**Exercise task:**
Repeat verbatim the records from the line containing "Screen dimensions: 2576x1451" through the line containing "point(1107,552)".

**Extracted records:**

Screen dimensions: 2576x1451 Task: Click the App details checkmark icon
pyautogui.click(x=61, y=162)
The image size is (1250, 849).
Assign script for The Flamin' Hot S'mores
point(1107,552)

--

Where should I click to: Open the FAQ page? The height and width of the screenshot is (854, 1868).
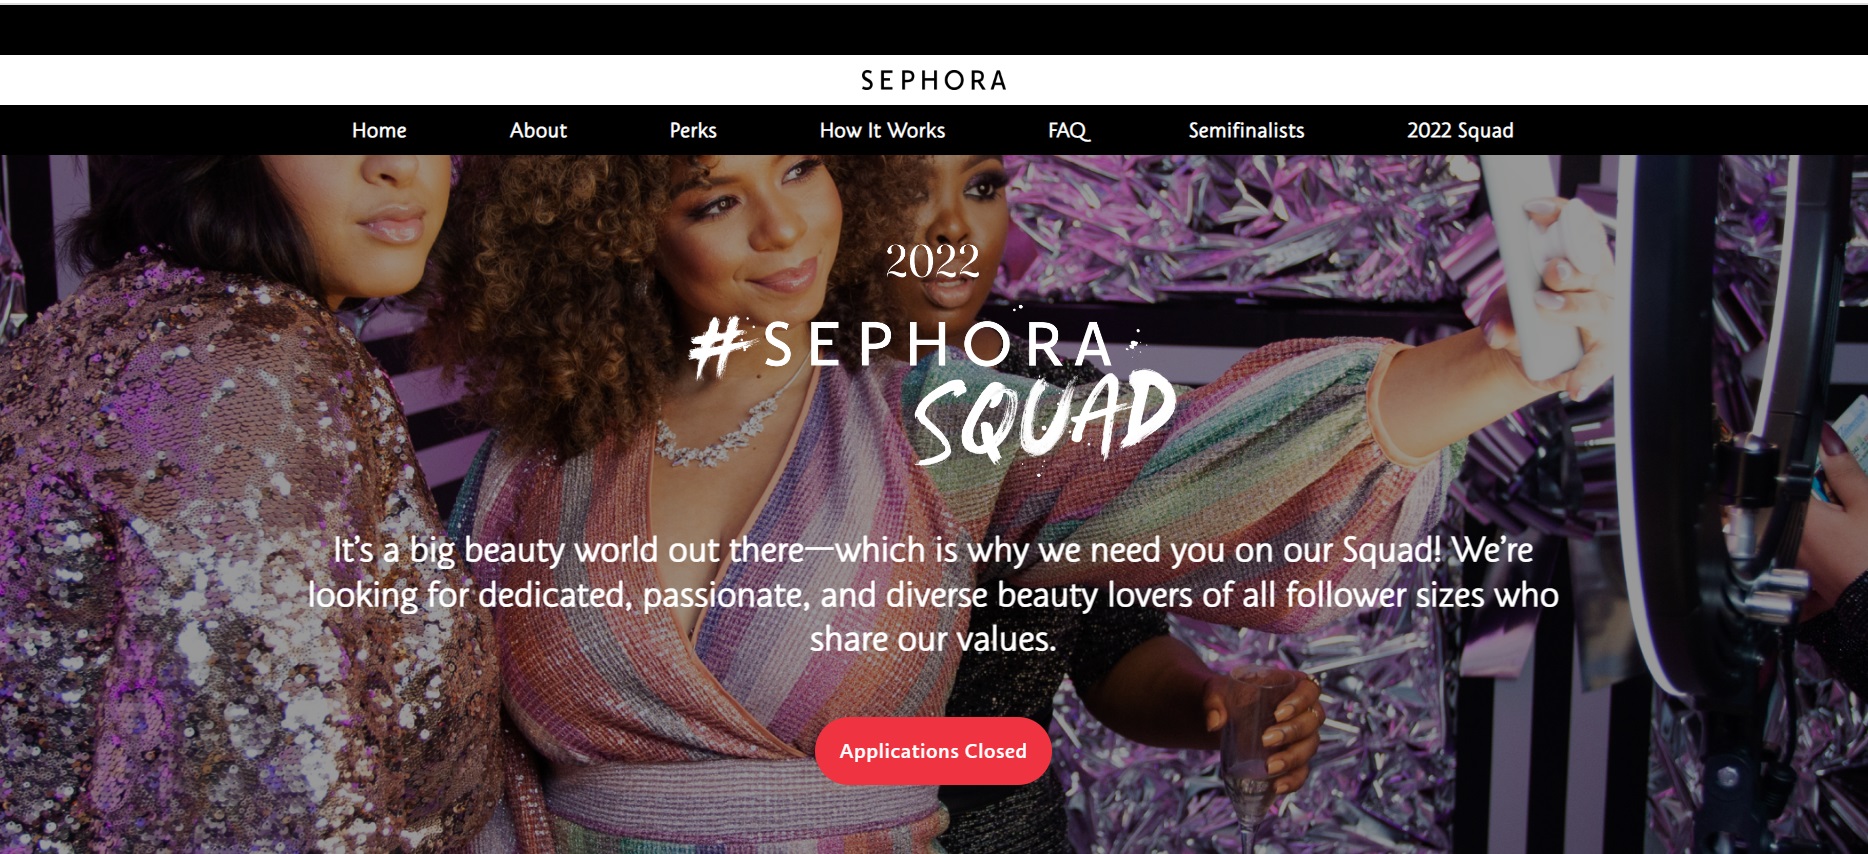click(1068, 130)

...

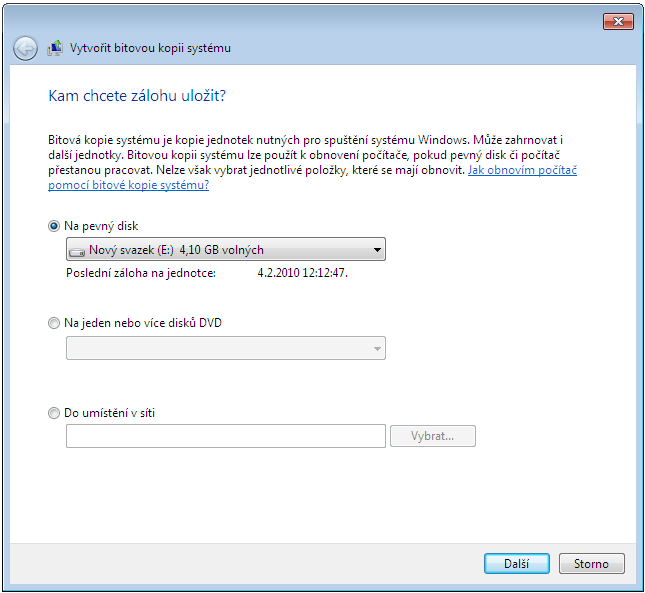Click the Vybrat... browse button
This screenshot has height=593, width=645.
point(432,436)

**Output of the exercise:**
Screen dimensions: 2576x1451 Task: Click the App details checkmark icon
pyautogui.click(x=61, y=162)
The image size is (1250, 849).
Assign script for The Flamin' Hot S'mores
point(1107,552)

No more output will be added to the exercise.